Je m’appelle Stéphanie Sellier, je suis française et originaire de Normandie. J’ai longtemps habité à Paris et je suis à Bruxelles depuis maintenant 10 ans.
J’ai fait des études de gestion d’entreprise et j’ai préparé le diplôme d’expertise comptable. Ensuite, je suis devenue professeur de gestion d’entreprise pendant plusieurs années. Plus tard, j’ai été chargée de mission auprès du rectorat en Normandie pour m’occuper des relations écoles – entreprises au sein de l’éducation nationale. Je suis ensuite allée chercher du travail à Paris.

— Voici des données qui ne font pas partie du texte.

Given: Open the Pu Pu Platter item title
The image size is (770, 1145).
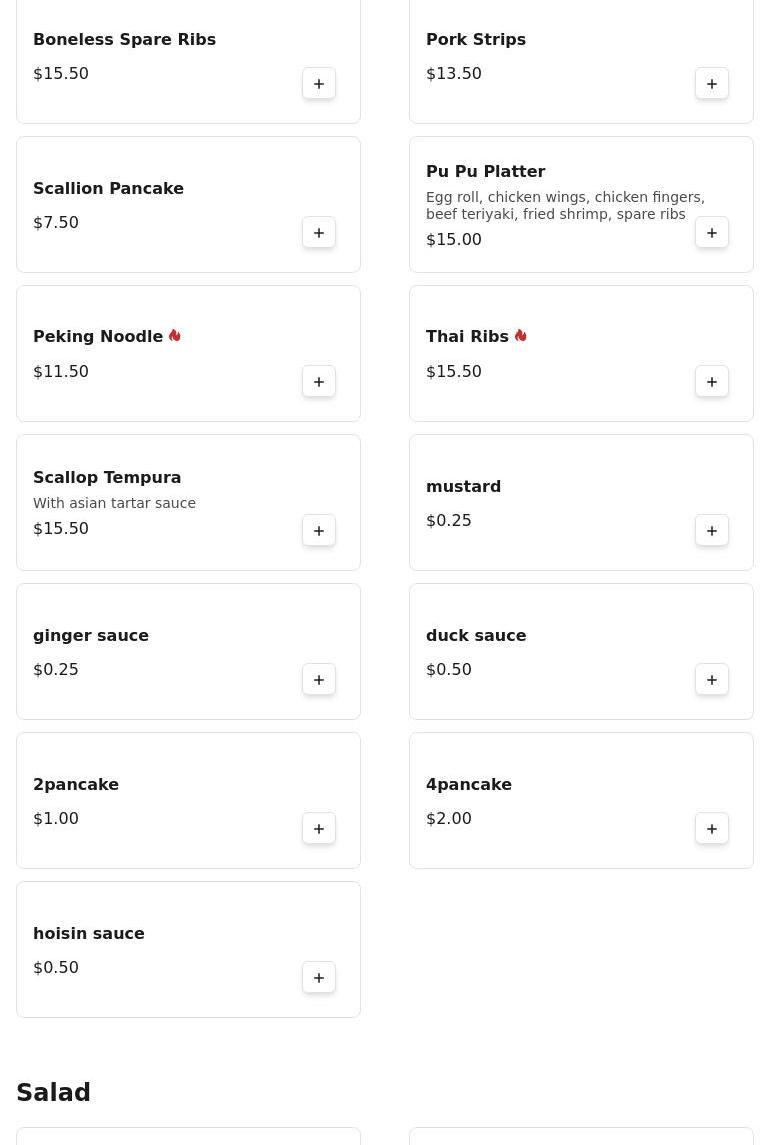Looking at the screenshot, I should click(485, 172).
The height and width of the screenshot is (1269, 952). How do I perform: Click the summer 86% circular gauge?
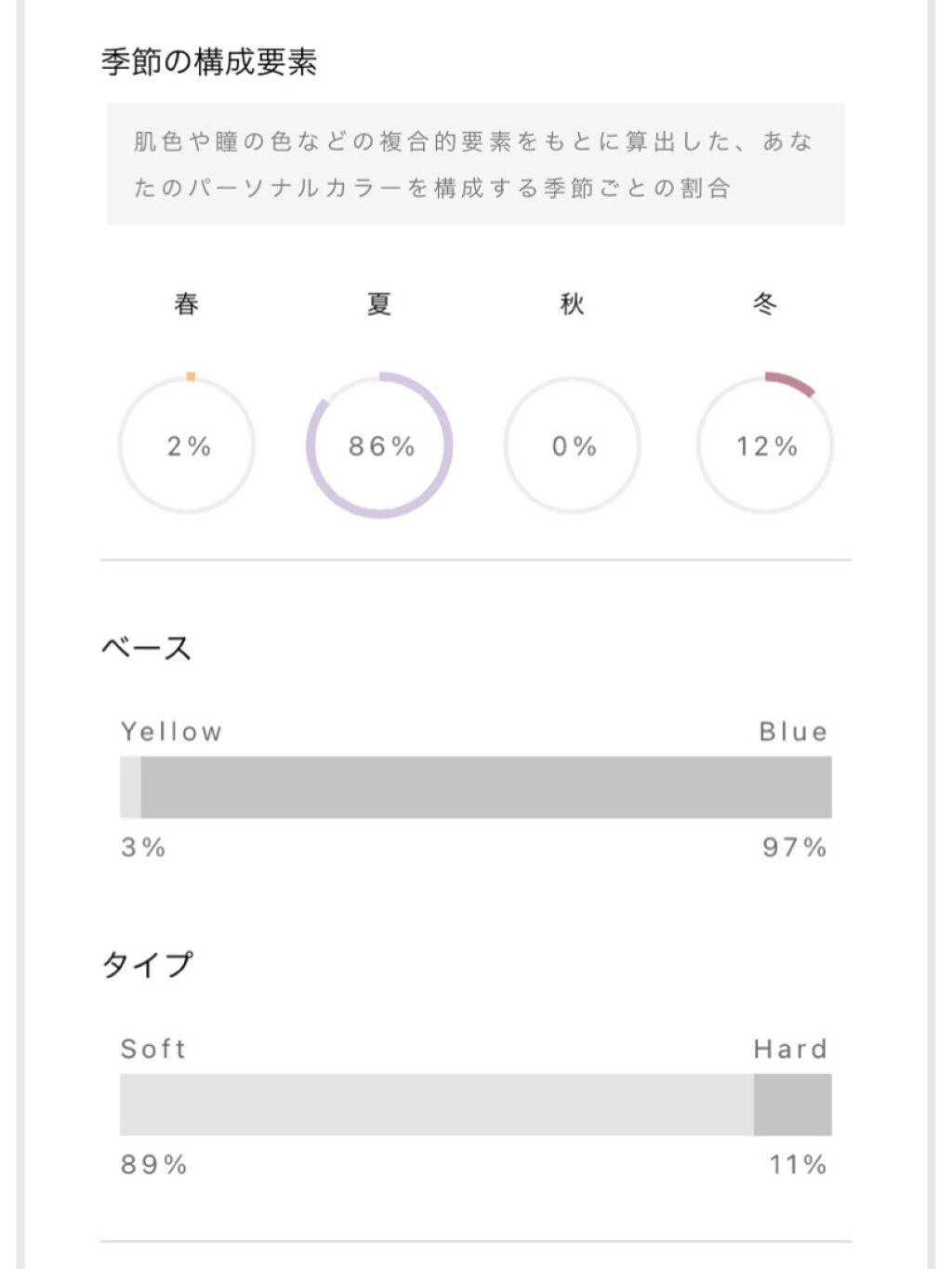point(379,445)
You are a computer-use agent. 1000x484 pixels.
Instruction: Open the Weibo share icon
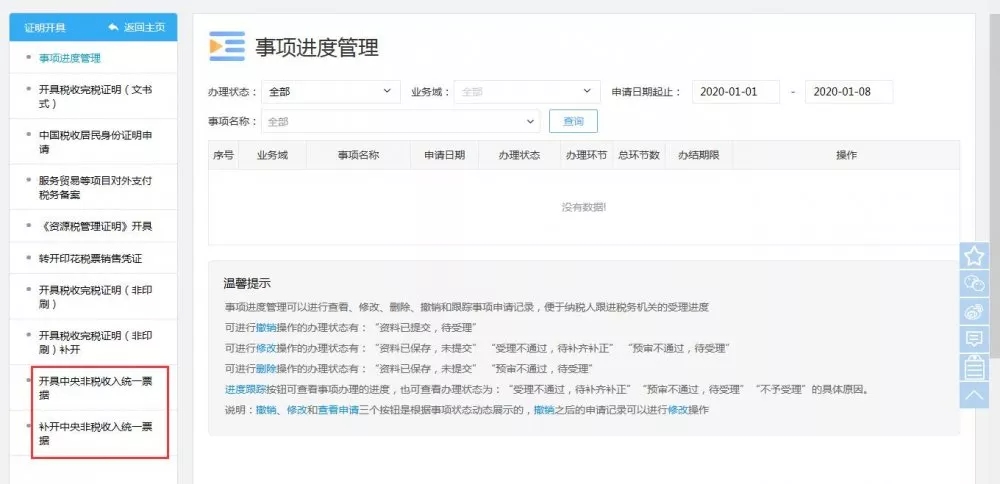coord(974,311)
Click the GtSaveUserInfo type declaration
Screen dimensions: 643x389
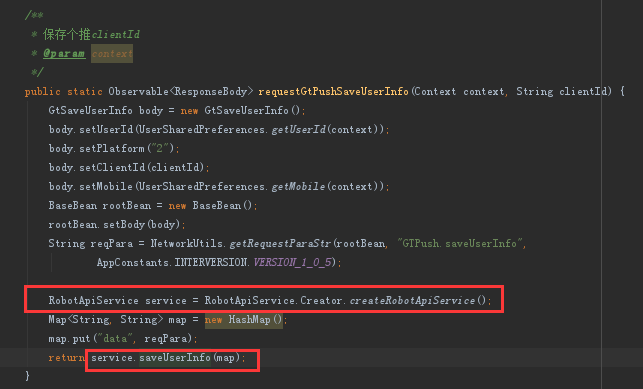coord(90,110)
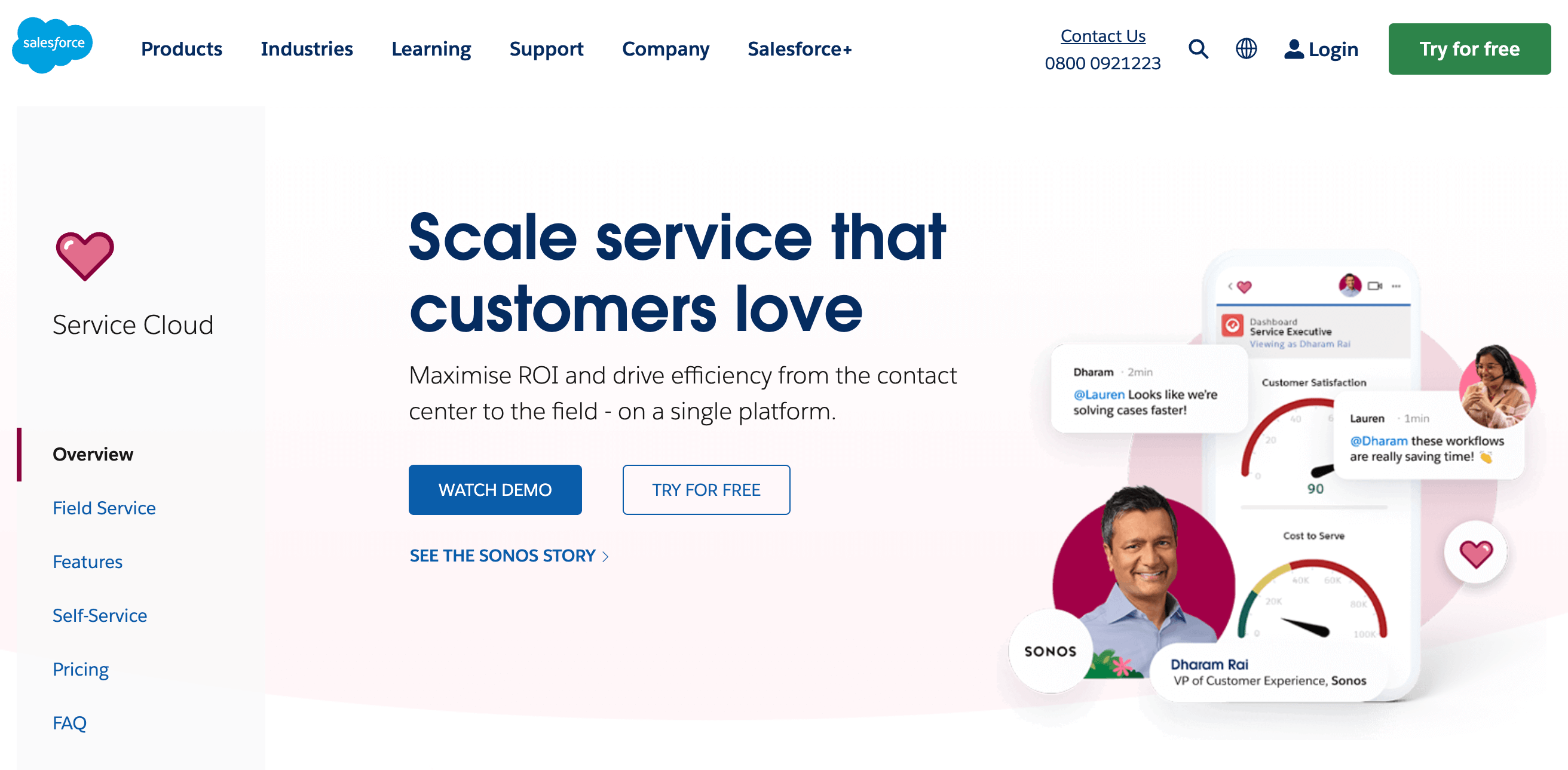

Pendant quatre ans j’ai été commerciale – chargée de grands comptes en assurances.

Pourquoi avez-vous décidé de quitter Paris ?

Après une vie professionnelle à Paris, j’avais envie d’explorer d’autres horizons. J’étais attirée par le confort de vie qu’offre Bruxelles.

Vous avez créé French-Connect, dites-nous en plus sur ce projet…

French-Connect est un projet que j’ai commencé il y a 9 ans quand je suis arrivée. Je me suis aperçue qu’il y avait beaucoup de Français installés en Belgique mais qu’il y avait peu de ponts entre les Français et les Belges. Les Français restaient souvent entre eux soit via le lycée français soit via des associations alors qu’il est important de côtoyer les Belges pour pouvoir se créer un réseau et trouver un travail. C’est comme cela que j’ai lancé French-Connect, en collectant de l’information pour s’installer, et en organisant des évènements qui permettent aux Français de se « connecter » aux Belges. A ce jour, nous avons 10 000 membres, et nous avons aidé de nombreux français à trouver un emploi ou créer une entreprise. D’ailleurs, depuis 4 ans, nous avons lancé un espace « emploi » sur le site. Nous postons des offres d’emploi sans néerlandais, de façon à ce que le marché du travail soit facilement et rapidement accessible aux Français qui arrivent en Belgique.

Vous n’êtes plus toute seule à mener ce projet, parlez-nous de votre équipe…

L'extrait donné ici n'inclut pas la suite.